Almost daily, we’re reminded of the IT skills shortage that has led to the rise of numerous managed service providers. While there are plenty of initiatives encouraging young people to build careers in IT, it’ll take time for these initiatives to provide a meaningful return. In the meantime, organizations will continue to turn to managed security service providers (MSSPs) and managed security operations center (SOC) providers to bridge the gap.

How to Choose the Right Managed Security Services Vendor

As demand grows for MSSPs, so do the number of vendors in the space looking to take advantage of a growing market opportunity. There are so many, in fact, that businesses frequently struggle to find the right vendor for precisely what they need.

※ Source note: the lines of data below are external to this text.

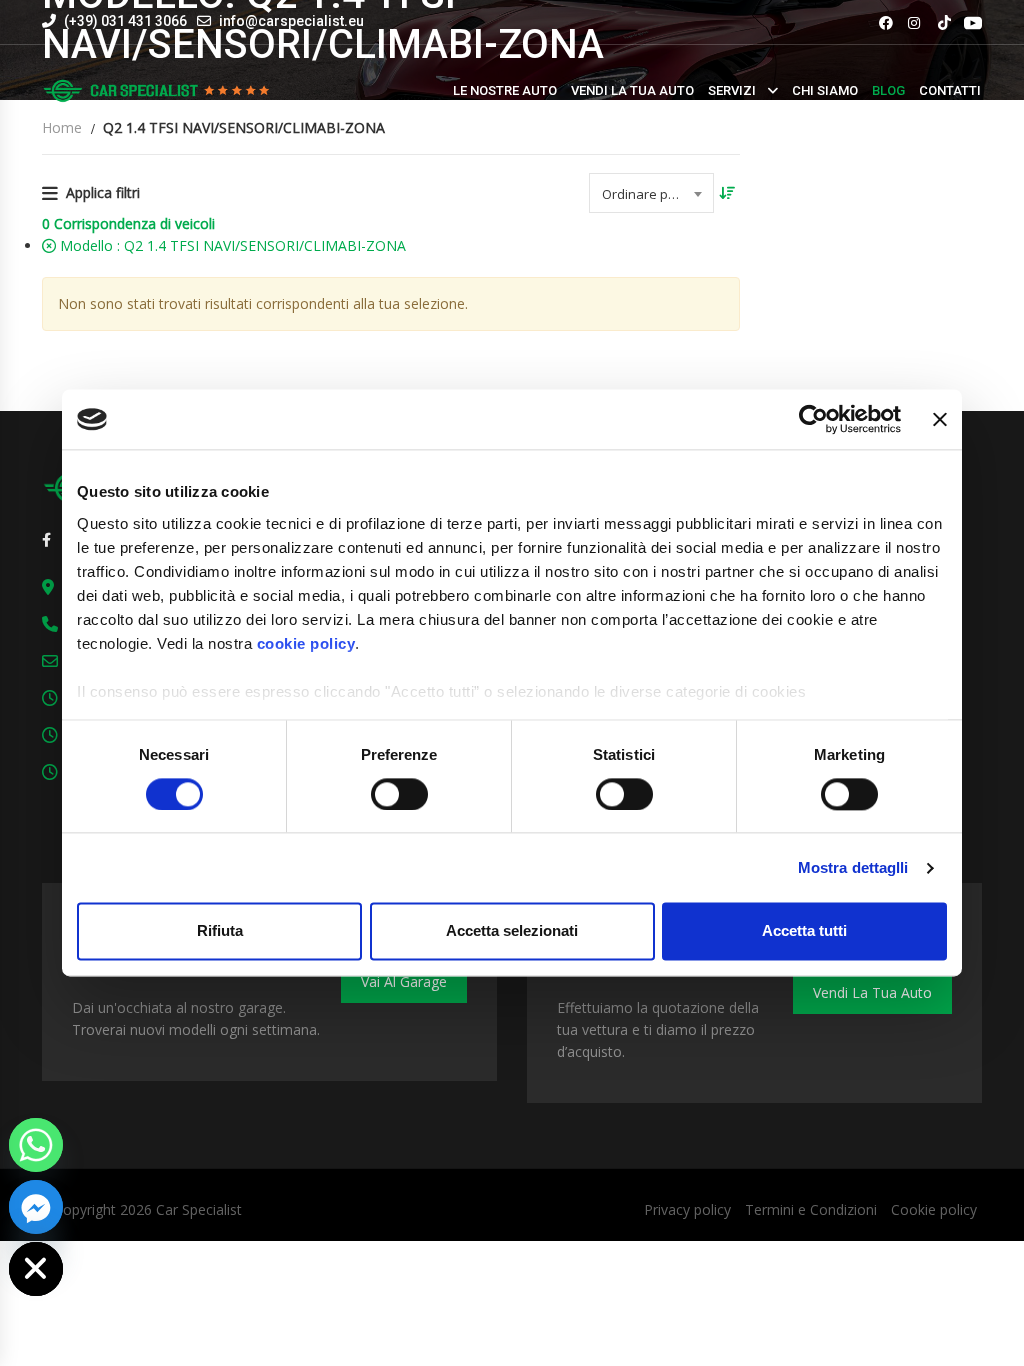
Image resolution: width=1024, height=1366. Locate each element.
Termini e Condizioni (811, 1209)
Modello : (231, 245)
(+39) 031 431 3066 (124, 21)
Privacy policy (687, 1209)
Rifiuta (220, 931)
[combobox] (651, 193)
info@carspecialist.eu (291, 21)
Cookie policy (934, 1209)
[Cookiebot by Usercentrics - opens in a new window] (813, 419)
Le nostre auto (505, 90)
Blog (888, 90)
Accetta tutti (804, 931)
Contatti (950, 90)
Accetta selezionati (512, 931)
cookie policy (306, 643)
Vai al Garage (404, 981)
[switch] (399, 794)
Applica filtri (103, 192)
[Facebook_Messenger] (36, 1207)
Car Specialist (199, 1209)
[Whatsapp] (36, 1145)
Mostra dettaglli (853, 867)
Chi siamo (825, 90)
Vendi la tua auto (632, 90)
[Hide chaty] (36, 1269)
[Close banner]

Sure, you could make this decision by sending out a request for information (RFI) or request for proposal (RFP) and selecting the cheapest option or the best overall value on paper. More and more, I see this tactic replacing the effort and time it takes to select the right resource for both products and services. But the real problem with RFP-RFI is that your selection could be based on superior marketing rather than the specific capabilities your organization requires to streamline its use cases and goals.

Of course, you can look at lists of top vendors compiled by third-party analyst firms, but not all top vendors will work for every company across the board. Instead, you should make your decision based not on cost, but on a vendor’s ability to understand your business and provide a partnership that aligns with your business goals. The third-party resources can act as a supplement to help you check on this alignment, alongside testimonials about a vendor’s work.

How to Assess Your Return on Investment

The real challenge is whether or not your organization possesses the ability to assess the value of such a significant investment. That brings us right back to the selection process. If you consider the following points before you contract with an MSSP, you’ll have a way to evaluate your return on investment (ROI):

  • Set clear objectives. Have high-level discussions, but be sure to provide real-life use cases to ensure that your goals are specific.
  • Is the managed security service provider a generalist? Does it have experience managing the specific security solutions your organization has deployed? If you ignore this, you might need to prepare for a forklift upgrade when your vendor lacks experience in managing a specific tool. Consider whether it is acceptable to pay a vendor to train its staff to use the tools you deploy.
  • Is the MSSP a glorified report generation service or a real managed SOC?
  • Clearly define vendor and employee roles and responsibilities. Establish who owns what and determine the level of access or parameters on remediation.
  • Build and validate a transition plan from the current paradigm that will ensure a successful deployment. A bad start tends to linger and become the norm.
  • Don’t agree to a vague service-level agreement (SLA) or one that a vendor describes as its standard agreement. If you can’t figure out how the SLA allows you to have checks and balances to guarantee value and indemnify you when it doesn’t, don’t sign it.
  • Understand your options to exit the agreement. Nobody wants to spend a lot of time discussing penalties or collecting rebates.
  • When you talk to a reference account, find out if the vendor provides actionable information or just some indicators, leaving the organization to perform the actual research itself to find a resolution.

It’s important to remember that if the price is too good to be true, like all things in life, it probably is. As long as you engage your managed service providers as strategic partners and know exactly which services and solutions you’re looking for, you’ll get what you inspect, not what you expect.